Retype the entries from the very first line down through the line containing "[x=1128, y=241]", with both ends included, keeping every line exactly the same.

▬▬▬▬▬▬

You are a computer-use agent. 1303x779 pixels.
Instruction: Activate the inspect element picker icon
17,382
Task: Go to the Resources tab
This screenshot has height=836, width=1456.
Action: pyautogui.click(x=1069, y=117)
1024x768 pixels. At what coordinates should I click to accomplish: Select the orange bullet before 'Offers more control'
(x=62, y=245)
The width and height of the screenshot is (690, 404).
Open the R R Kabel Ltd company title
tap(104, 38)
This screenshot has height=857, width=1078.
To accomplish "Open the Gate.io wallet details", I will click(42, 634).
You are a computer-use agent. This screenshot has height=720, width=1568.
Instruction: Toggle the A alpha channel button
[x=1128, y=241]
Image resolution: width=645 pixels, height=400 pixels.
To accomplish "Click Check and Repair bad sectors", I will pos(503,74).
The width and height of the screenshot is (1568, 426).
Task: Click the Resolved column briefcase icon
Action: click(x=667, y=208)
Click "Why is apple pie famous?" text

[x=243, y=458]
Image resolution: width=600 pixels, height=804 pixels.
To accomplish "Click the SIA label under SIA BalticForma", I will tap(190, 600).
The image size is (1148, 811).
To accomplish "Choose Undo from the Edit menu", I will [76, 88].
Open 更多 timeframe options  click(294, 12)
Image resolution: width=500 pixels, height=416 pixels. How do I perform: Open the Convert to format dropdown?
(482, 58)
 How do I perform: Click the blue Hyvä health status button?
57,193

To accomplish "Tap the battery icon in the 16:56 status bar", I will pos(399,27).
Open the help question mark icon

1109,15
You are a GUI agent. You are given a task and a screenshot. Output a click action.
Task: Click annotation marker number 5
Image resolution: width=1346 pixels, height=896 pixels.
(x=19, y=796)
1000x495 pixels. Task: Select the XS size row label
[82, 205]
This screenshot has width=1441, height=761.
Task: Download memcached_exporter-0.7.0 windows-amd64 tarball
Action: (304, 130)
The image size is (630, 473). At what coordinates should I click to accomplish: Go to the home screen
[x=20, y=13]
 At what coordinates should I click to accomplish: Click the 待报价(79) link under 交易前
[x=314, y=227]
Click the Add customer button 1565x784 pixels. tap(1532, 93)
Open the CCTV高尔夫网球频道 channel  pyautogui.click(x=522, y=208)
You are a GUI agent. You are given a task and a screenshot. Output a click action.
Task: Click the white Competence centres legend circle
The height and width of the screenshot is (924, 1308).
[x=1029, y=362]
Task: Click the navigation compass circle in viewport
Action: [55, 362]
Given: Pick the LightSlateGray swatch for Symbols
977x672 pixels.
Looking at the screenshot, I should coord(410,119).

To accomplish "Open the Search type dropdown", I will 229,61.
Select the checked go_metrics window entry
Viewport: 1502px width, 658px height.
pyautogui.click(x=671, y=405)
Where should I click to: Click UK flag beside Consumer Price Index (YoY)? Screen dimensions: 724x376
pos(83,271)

▬▬▬▬▬▬

-- Right answer --
You are a computer-use agent. 1303x779 pixels.
Instruction: Activate the inspect element picker icon
17,382
Task: Go to the Resources tab
This screenshot has height=836, width=1456.
Action: pyautogui.click(x=1069, y=117)
1024x768 pixels. At what coordinates should I click to accomplish: Select the orange bullet before 'Offers more control'
(x=62, y=245)
The width and height of the screenshot is (690, 404).
Open the R R Kabel Ltd company title
tap(104, 38)
This screenshot has height=857, width=1078.
To accomplish "Open the Gate.io wallet details", I will click(42, 634).
You are a computer-use agent. This screenshot has height=720, width=1568.
Instruction: Toggle the A alpha channel button
[x=1128, y=241]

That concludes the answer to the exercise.